Stored records
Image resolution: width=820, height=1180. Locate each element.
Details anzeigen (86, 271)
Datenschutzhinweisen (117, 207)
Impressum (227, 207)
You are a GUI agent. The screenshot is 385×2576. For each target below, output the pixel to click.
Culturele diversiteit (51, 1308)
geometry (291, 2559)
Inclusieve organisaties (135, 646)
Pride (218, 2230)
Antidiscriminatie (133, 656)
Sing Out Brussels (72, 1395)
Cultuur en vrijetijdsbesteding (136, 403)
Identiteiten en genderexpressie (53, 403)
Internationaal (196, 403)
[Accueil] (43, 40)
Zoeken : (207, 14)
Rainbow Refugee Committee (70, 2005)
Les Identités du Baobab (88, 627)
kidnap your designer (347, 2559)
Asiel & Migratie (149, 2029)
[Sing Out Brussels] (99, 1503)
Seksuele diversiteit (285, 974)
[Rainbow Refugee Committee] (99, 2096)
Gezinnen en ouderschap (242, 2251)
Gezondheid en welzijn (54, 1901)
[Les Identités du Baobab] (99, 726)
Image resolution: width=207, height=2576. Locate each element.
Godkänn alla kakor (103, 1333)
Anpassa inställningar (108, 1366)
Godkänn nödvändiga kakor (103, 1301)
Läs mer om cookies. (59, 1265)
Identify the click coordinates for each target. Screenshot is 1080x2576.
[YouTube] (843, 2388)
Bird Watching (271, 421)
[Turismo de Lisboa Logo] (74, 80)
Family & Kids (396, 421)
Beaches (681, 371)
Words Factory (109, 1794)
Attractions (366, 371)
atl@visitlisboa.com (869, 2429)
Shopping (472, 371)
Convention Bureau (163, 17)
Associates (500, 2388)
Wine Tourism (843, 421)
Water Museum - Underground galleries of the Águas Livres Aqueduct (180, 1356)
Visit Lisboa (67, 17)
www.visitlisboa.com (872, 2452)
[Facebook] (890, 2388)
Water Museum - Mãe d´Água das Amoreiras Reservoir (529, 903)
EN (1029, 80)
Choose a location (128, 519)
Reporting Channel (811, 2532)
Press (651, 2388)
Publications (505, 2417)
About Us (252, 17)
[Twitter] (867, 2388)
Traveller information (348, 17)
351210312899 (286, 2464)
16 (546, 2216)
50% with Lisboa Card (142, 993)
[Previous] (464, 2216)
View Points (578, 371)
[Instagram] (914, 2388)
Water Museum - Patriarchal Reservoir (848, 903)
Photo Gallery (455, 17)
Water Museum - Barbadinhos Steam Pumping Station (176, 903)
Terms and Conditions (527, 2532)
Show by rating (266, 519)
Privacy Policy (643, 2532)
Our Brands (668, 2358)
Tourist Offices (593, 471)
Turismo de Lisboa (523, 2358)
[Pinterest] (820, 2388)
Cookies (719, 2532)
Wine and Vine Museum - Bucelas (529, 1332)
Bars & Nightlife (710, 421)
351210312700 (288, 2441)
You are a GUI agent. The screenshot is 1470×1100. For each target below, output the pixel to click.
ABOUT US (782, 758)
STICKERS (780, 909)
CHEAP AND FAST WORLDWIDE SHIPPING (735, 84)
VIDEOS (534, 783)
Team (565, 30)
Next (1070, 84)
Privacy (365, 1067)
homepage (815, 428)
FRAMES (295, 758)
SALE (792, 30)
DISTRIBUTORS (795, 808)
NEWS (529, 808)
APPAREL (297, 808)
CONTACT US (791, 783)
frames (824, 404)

> _What is needed_
Whatever lies between the line containing "Associates (500, 2388)" and the final line above, both included, must be returned exactly.

> _Solved problem_
Associates (500, 2388)
Wine Tourism (843, 421)
Water Museum - Underground galleries of the Águas Livres Aqueduct (180, 1356)
Visit Lisboa (67, 17)
www.visitlisboa.com (872, 2452)
[Facebook] (890, 2388)
Water Museum - Mãe d´Água das Amoreiras Reservoir (529, 903)
EN (1029, 80)
Choose a location (128, 519)
Reporting Channel (811, 2532)
Press (651, 2388)
Publications (505, 2417)
About Us (252, 17)
[Twitter] (867, 2388)
Traveller information (348, 17)
351210312899 (286, 2464)
16 (546, 2216)
50% with Lisboa Card (142, 993)
[Previous] (464, 2216)
View Points (578, 371)
[Instagram] (914, 2388)
Water Museum - Patriarchal Reservoir (848, 903)
Photo Gallery (455, 17)
Water Museum - Barbadinhos Steam Pumping Station (176, 903)
Terms and Conditions (527, 2532)
Show by rating (266, 519)
Privacy Policy (643, 2532)
Our Brands (668, 2358)
Tourist Offices (593, 471)
Turismo de Lisboa (523, 2358)
[Pinterest] (820, 2388)
Cookies (719, 2532)
Wine and Vine Museum - Bucelas (529, 1332)
Bars & Nightlife (710, 421)
351210312700 (288, 2441)
You are a GUI agent. The screenshot is 1470×1100. For each target below, output the pixel to click.
ABOUT US (782, 758)
STICKERS (780, 909)
CHEAP AND FAST WORLDWIDE SHIPPING (735, 84)
VIDEOS (534, 783)
Team (565, 30)
Next (1070, 84)
Privacy (365, 1067)
homepage (815, 428)
FRAMES (295, 758)
SALE (792, 30)
DISTRIBUTORS (795, 808)
NEWS (529, 808)
APPAREL (297, 808)
CONTACT US (791, 783)
frames (824, 404)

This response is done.